▶ _Text passage_:
>> start
When Luton becomes too small and dangerous for their needs, our heroes jump at the chance to relocate to a glamorous life in Marbella as part of an organised crime unit. Really, in the sun, what could possibly go wrong? Why did the infamous Fat Charlie go to such lengths to bring the quartet to Malaga? Will they love the sun, or end up craving the land they left behind?
Graham, Benny, Zippy and Gore had come a long way since the heady days of the nineties when they ruled the roost in the field of knock-off designer clothing in the Luton area. However, times change and following an undesirable power shift, the quartet have found themselves at the bottom of the ladder, forced to peddle whatever their new track-suited overlords demand of them. With nowhere to go except prison, they are surprisingly given the chance to start a new life as part of a major international crime organisation in Marbella.
Finding it hard to believe their luck, they bid farewell to Luton with one last dig at the town that made them.
Once ensconced in the Costa del Sol they take to their new glamorous lifestyle with ease, often wondering whether it is all too good to be true, until inevitably, they find out it is.
The cast of Costa del Trolls
Graham: Reluctantly the star of the show. Out of his depth quite frankly in criminal fraternities yet incapable of living a life on the right side of the law. He doesn’t get his hands dirty and tries to ensure the others don’t either.
He likes to think of himself as the brains behind the operation, meticulous planning being the key to ensuring healthy and profitable thievery. Constantly engaged in a power struggle with Benny for who is the most important, Graham got them into the fold by impressing former overlord Tony Matthews, Benny claiming his doing over of Kalvin had more bearing on events.
In Spain, he is seen with distrust by the more thug like elements of the organisation and questioned as to why Fat Charlie has seemed to make him untouchable. In the end, his romantic side will try to force him out onto the straight and narrow.
He feels that he is too good for the people he is forced to spend his time with. His mother is Galician but has spent all of her adult life in Luton. Troubled by the fact that his actions are the sole cause of the distress that dominates his life, and the realisation that he will never do anything to stop it, unless he wakes up in time.
Benny: Graham’s foil. Once best mates, now drifted apart. The heist that frees them from Luton was Benny’s work largely and he is unlikely to let them forget that ever. Ludicrously handsome with the gift of the gab, Benny has become a hideous misogynist incapable of entering into any type of meaningful relationship.
In Spain he becomes a liability and runs the gauntlet of the organisation. The least likeable of the quartet, he has no redeeming features nor any desire to develop any. As he falls further into the mire of gin and drugs in Marbella, he inevitably becomes shoddy and plans his own downfall.
Maybe it has something to do with being an ugly teenager and taking out all my frustrations from the period of Benny. Even his scant actions showing goodness are immediately ruined by his portrayal of own unquestioned, and unrivalled, brilliance.
Gore: It was important to make the muscle likeable. Gore is a bear who protects the others yet deep down is a sensitive soul. A music nerd par excellence, Gore often acts as the buffer between Graham and Benny.
>> end
▶ _Given data_:
>> start
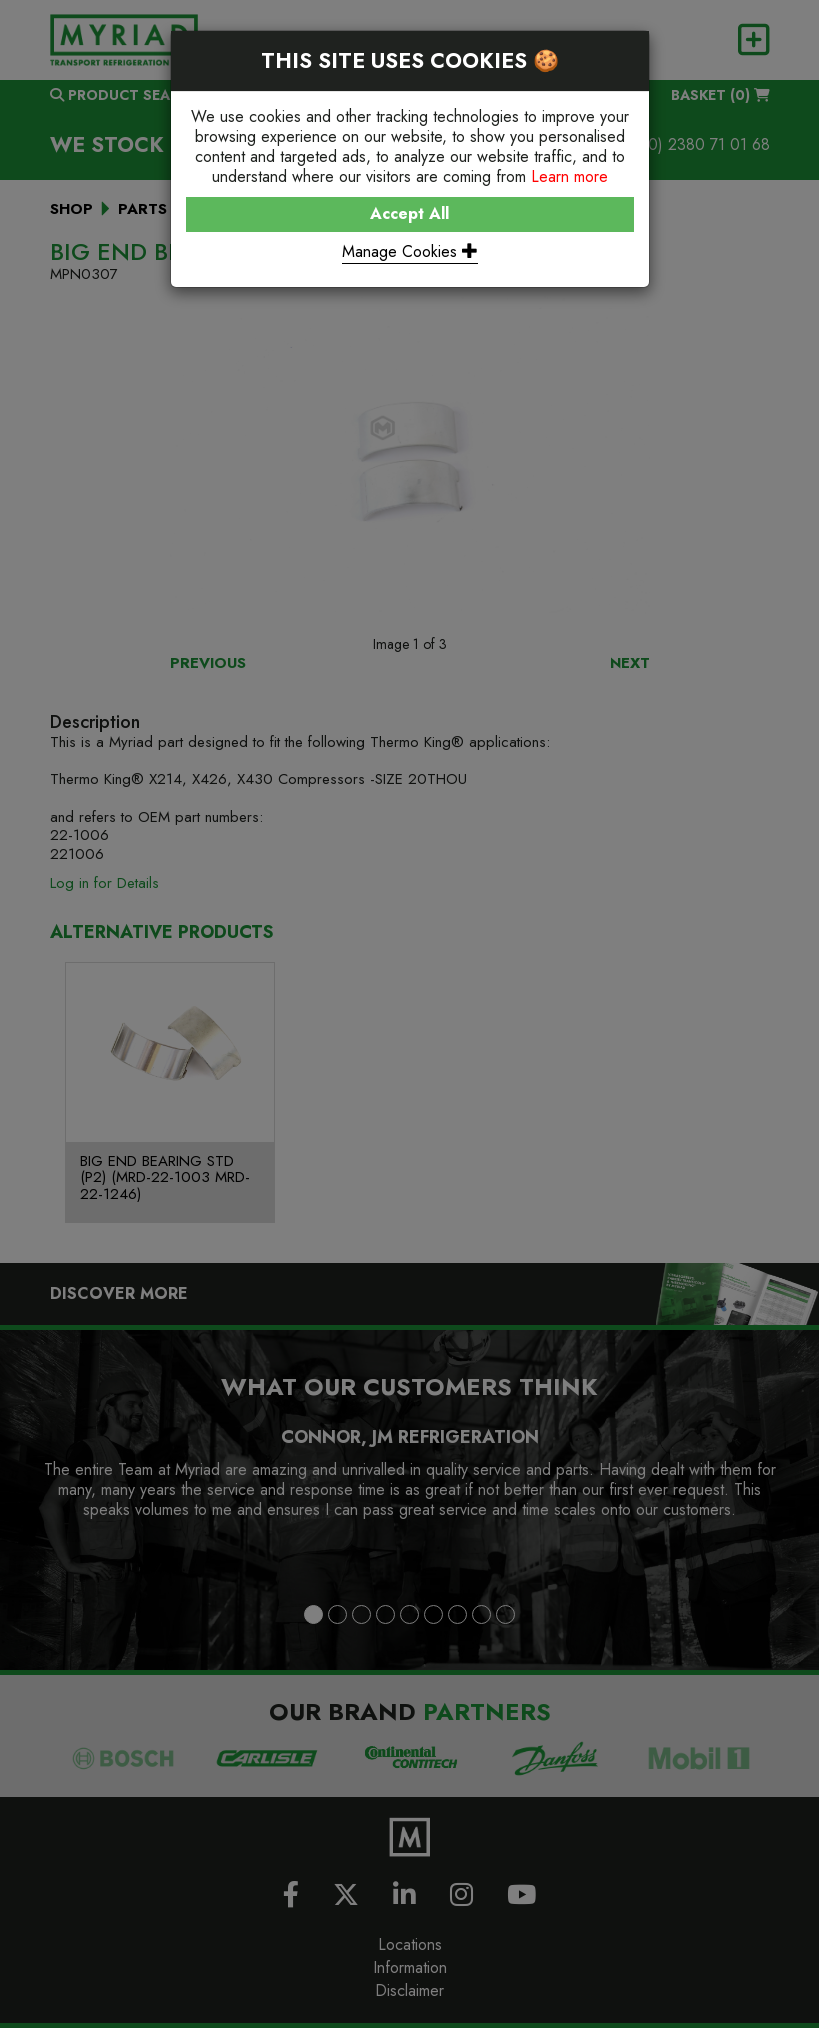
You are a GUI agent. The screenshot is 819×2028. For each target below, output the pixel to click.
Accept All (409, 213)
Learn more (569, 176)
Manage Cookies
>> end
▶ _What to do_:
1. Rewrite the part of the Costa del Trolls description that begins at the words "Once ensconced in" and ends after "bearing on events.", replacing "thievery" with "theft".
2. In the Costa del Trolls description, what role does Gore often play between Graham and Benny?
3. Carry the Costa del Trolls description on from its last sentence.

▶ _Task-by-task answers_:
1.
Once ensconced in the Costa del Sol they take to their new glamorous lifestyle with ease, often wondering whether it is all too good to be true, until inevitably, they find out it is.
The cast of Costa del Trolls
Graham: Reluctantly the star of the show. Out of his depth quite frankly in criminal fraternities yet incapable of living a life on the right side of the law. He doesn’t get his hands dirty and tries to ensure the others don’t either.
He likes to think of himself as the brains behind the operation, meticulous planning being the key to ensuring healthy and profitable theft. Constantly engaged in a power struggle with Benny for who is the most important, Graham got them into the fold by impressing former overlord Tony Matthews, Benny claiming his doing over of Kalvin had more bearing on events.

2. He often acts as the buffer between them.

3.
My idea when drawing him was to make him seem obvious, I think he is the easiest of the four to visualise, and yet to introduce deeper elements to him as the book goes on. He seems to be left to the side to a bit in the opening exchanges, as if he does not want you to know too much about him too soon.
Zippy: They call him the Chemist. Most of the time you actually wonder is there any real point to him, other than the supply of narcotics. It does seem that most of their pilfering and tomfoolery would be just as successful, if not more so, without him.
In Marbella, there is a parting of the waves in the sense that those in the group who control their “leisure urges” manage to stay on the right side of the organisation. Zippy fails miserably in this aspect and snorts more than he sells. He also blabs, or they think he might. Him and Benny become liabilities.
Fat Charlie: The head of the organisation in Marbella. Basically modelled on Jesus Gil with a slice of Marbella / Gibraltar proto-expat or something. Portrayed as being physically hideous and lacking in areas of personal hygiene, despite being hugely wealthy.
Like Tony Matthews, he is seeing the power he exerts over his area threatened by the invasion of Russians and Ukrainians who he believes do not act in a wholly sporting manner.
Determined to keep the quartet in Marbella at all costs, he risks losing face within his organisation and beyond in the light of its antics. Fat Charlie has never known happiness and something inside him tells him that this might be his last chance.
Ruben Shuffle: The name is simply stolen from the Valencia player, Ruben Baraja, that tickled me, but I am easily pleased. Fat Charlie’s number 2 though in reality he runs the show. More affable and certainly sweeter smelling than Fat Charlie, Ruben was a promising Flamenco guitarist in his youth before he puts fingers in places other frets.
Minus one finger, he arrived in Marbella and struck gold with Fat Charlie. He sees the four for what they are, and immediately earmarks Benny and Zippy as dole fodder.
Tony Matthews: When the four were still youngsters, TM ruled the roost in Luton. An old style villain, respected in society who did things the right way. A long the lines of the Krays but without the odd stuff.
He maintained order through the idea that if he did not control things, people would be worse off. That worked well until Kalvin decided that he had enough and took power from the ageing doyen.
Once Matthews’ control was lost, Luton became a hotbed for all sorts of underhand criminality. Respect left the arena and no-one, especially our four, would be guaranteed safety again.
Kalvin: The scally who came out on top. Our boys consider themselves so vastly superior to this fool and his underlings that it sickens them. Yet, he controls them. Only the stupidity of his charges will allow for our heroes to finally leave behind Luton.
I fear Kalvin represents how we view “youths” once we become ladies and gentlemen of a certain age, quickly overlooking how loathsome we were at that time.
Julia: What is love, anyway? Julia holds the book together, but is hardly in it. Julia is why we are all here, and why we will do whatever is in our powers to be with her. Julia is our muse. Julia is our salvation.